Reproduce word for word the passage of the Linux PSI article that begins with the words "some avg10=0.42 avg60=1.23" and ends after the words "OOM situation developing.".

- **EXTRACT**
__________

Skip to content
Go back

Linux PSI: The Pressure Metrics Load Average Wishes It Were

By SumGuy 9 min read
Linux PSI: The Pressure Metrics Load Average Wishes It Were

Load Average Has Been Lying to You

You’ve stared at that load average: 3.42, 2.89, 2.71 output at 2 AM, wondering whether to panic. Four CPUs. Is 3.42 bad? Is it memory pressure? IO wait? CPU saturation? Is one process chewing everything or are fifty processes politely taking turns?

Load average doesn’t tell you. It never did. It counts the number of runnable or uninterruptible-sleep processes as a rolling average — which means it bundles IO-blocked tasks right alongside CPU-hungry ones, smooths everything over one, five, and fifteen minutes, and hands you a number that could mean roughly anything depending on your CPU count and workload shape.

The kernel has had a better answer since Linux 4.20. It’s called PSI — Pressure Stall Information — and it tells you the actual percentage of time your tasks were stuck waiting. Not a count. A percentage. With three separate windows. For CPU, memory, and IO independently. If your kernel is 4.20+ (it is), you already have it. You’re probably just not looking at it.


What PSI Actually Measures

PSI tracks stall time — wall-clock time during which at least one task couldn’t make progress because it was waiting on a resource. Three files in /proc/pressure/:

Terminal window
cat /proc/pressure/cpu
cat /proc/pressure/memory
cat /proc/pressure/io

Each file looks roughly like this (memory, as an example):

some avg10=0.42 avg60=1.23 avg300=0.88 total=284750
full avg10=0.00 avg60=0.15 avg300=0.08 total=42318

Two lines, and the distinction matters:

The full metric is the one that should make you sweat. some at 5% on memory means a few tasks occasionally waited for pages to be faulted in — normal. full at 5% on memory means everything ground to a halt for 5% of the last ten seconds. That’s an OOM situation developing.

The three windows — avg10, avg60, avg300 — are exponentially weighted moving averages over 10 seconds, 60 seconds, and 300 seconds. Sound familiar? Same shape as load average’s 1/5/15, but these are percentages (0–100), they’re per-resource, and the 10-second window actually catches sudden spikes before your monitoring system has a chance to yawn and look away.

total is a monotonically increasing counter in microseconds — useful for calculating rate of change in your own tooling.

__________

- **DATASET CONTENT**
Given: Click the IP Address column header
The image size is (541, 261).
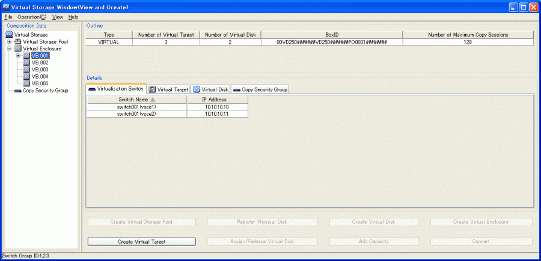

__________

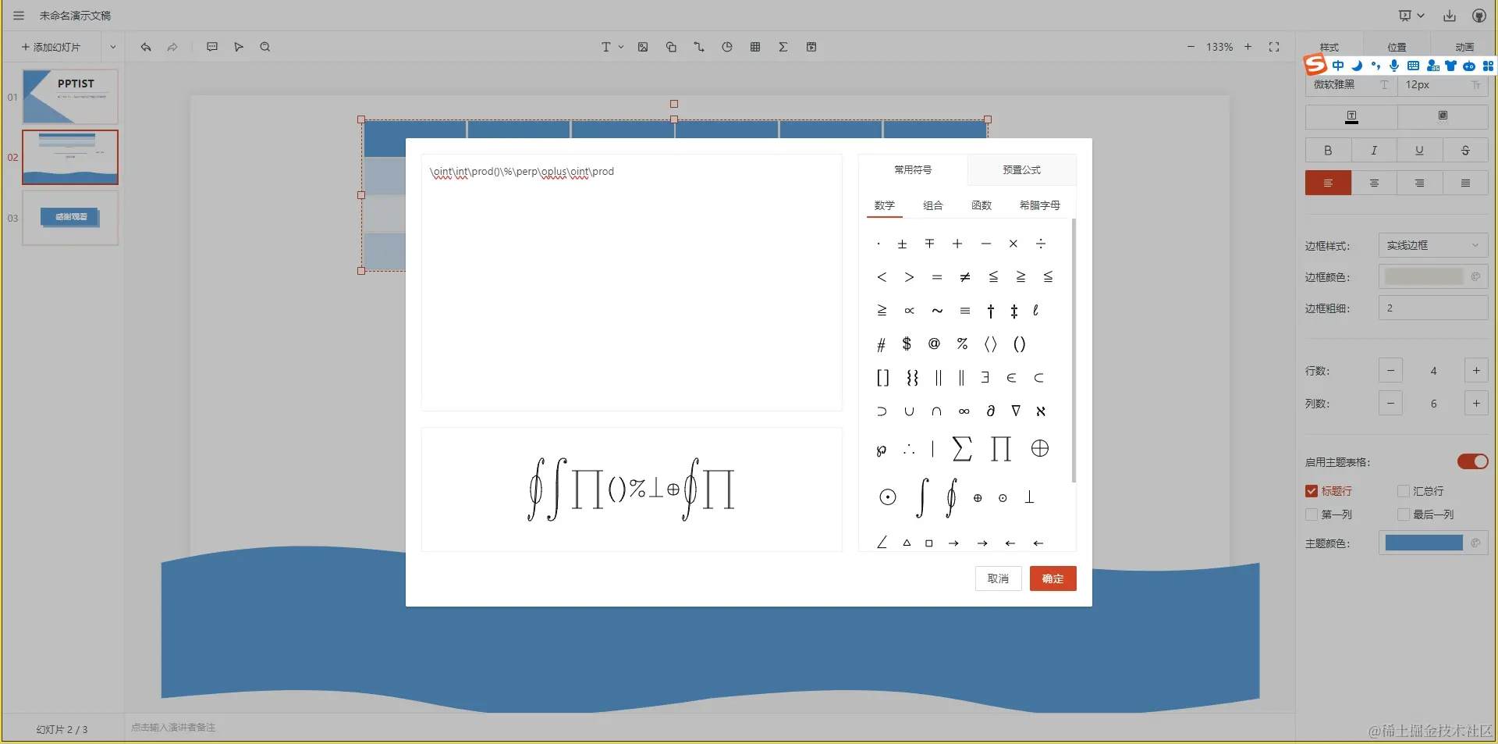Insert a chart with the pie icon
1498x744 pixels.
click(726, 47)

__________

- **SOLUTION FOR THIS PROBLEM**
some avg10=0.42 avg60=1.23 avg300=0.88 total=284750
full avg10=0.00 avg60=0.15 avg300=0.08 total=42318

Two lines, and the distinction matters:

The full metric is the one that should make you sweat. some at 5% on memory means a few tasks occasionally waited for pages to be faulted in — normal. full at 5% on memory means everything ground to a halt for 5% of the last ten seconds. That’s an OOM situation developing.